2017 ou la MORT annoncée des PARTIS politiques [par Françis Arzalier]

Le 15/16 janvier 2017, l’éditorialiste M. Noblecourt publiait avec gourmandise dans le quotidien Le Monde, un bilan cruel mais malheureusement lucide des bientôt cent ans d’existence du parti des communistes en France (« Le siècle brisé du P.C.F. »).

Il drainait près du tiers des électeurs français en 1946, et en 1969, Jacques Duclos, le dernier candidat authentiquement communiste aux élections présidentielles, réunissait encore 21% de l’électorat, avec un discours où la lutte des classes l’emportait sur les opportunismes électoraux.

La perte d’influence a été continue tout au long du demi-siècle suivant. Après l’absence suicidaire au profit du socialiste François Mitterrand en 1974, le candidat (G. Marchais) du PCF obtenait encore 15% en 1981, mais Marie-Georges Buffet dégringolait en 2007 à moins de 2%... pour en arriver en 2017 à disparaître totalement du paysage électoral présidentiel et médiatique.

Le ralliement contraint à un leader non-communiste de la « gauche radicale », qui n’éprouve même plus le besoin de se prévaloir d’un défunt « Front de gauche », et distribue les investitures aux futures législatives, révèle l’atonie, sinon l’agonie, d’un « mini parti miné par ses fractures internes…en voie d’extinction » (M. Noblecourt, article cité).

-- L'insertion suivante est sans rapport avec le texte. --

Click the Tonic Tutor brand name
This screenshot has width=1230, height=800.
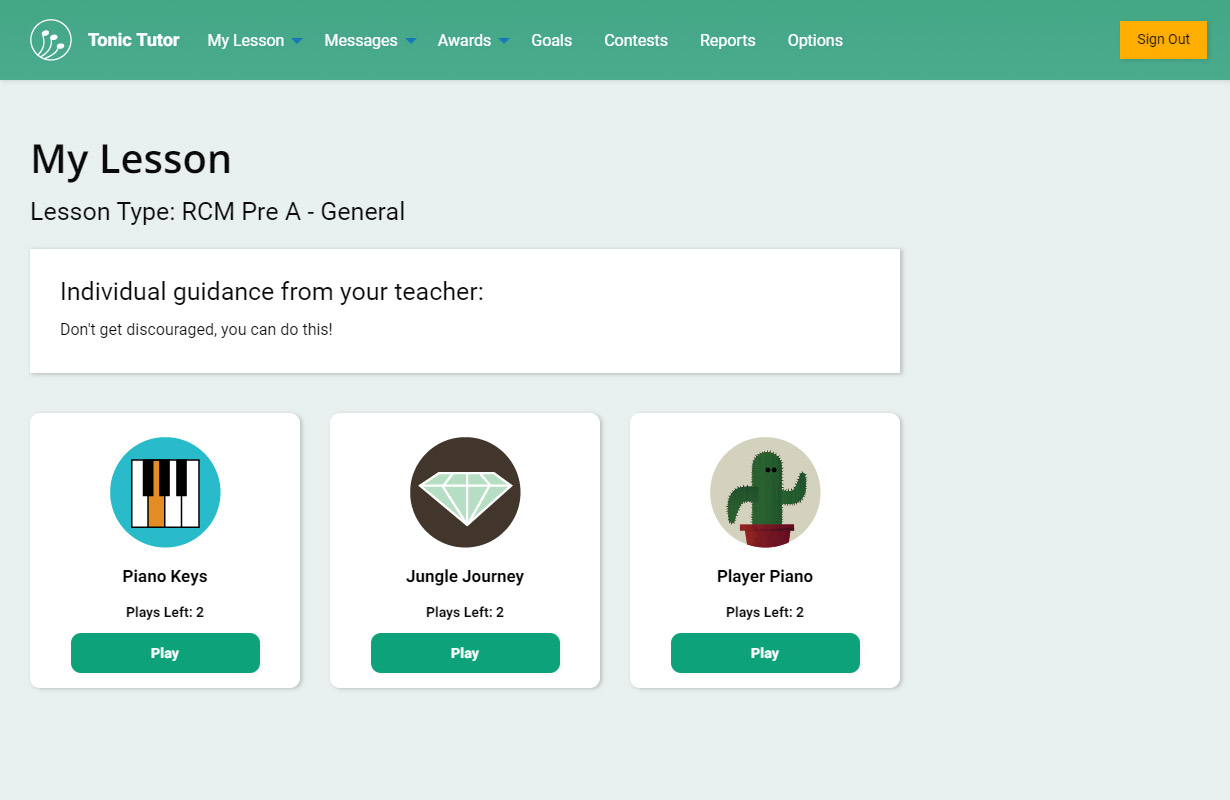[x=134, y=40]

Le PCF, né en 1920, qui fut, avec ses défauts, le porte-parole des ouvriers et intellectuels révolutionnaires français, incarné par des militants aussi prestigieux et divers que Thorez, Duclos, Aragon, meurt d’avoir peu à peu perdu le contact avec les hommes et les femmes qui, en France, vivent du fruit de leur travail ou voudraient bien pouvoir le faire. Et ce « siècle brisé » a des causes qui se sont nourries l’une de l’autre.

D’abord celles, objectives, liées à l’évolution du capitalisme régnant : financiarisé, mondialisé, il n’a cessé d’exporter depuis 1970 ses capitaux, vers des contrées lointaines où le profit serait plus fort, détruisant pour cela les grandes concentrations industrielles de la France depuis deux siècles, mines, textile, métallurgie, transports, et par la même occasion, les concentrations ouvrières qui furent depuis 1830, le terreau nourricier du mouvement révolutionnaire et progressiste français.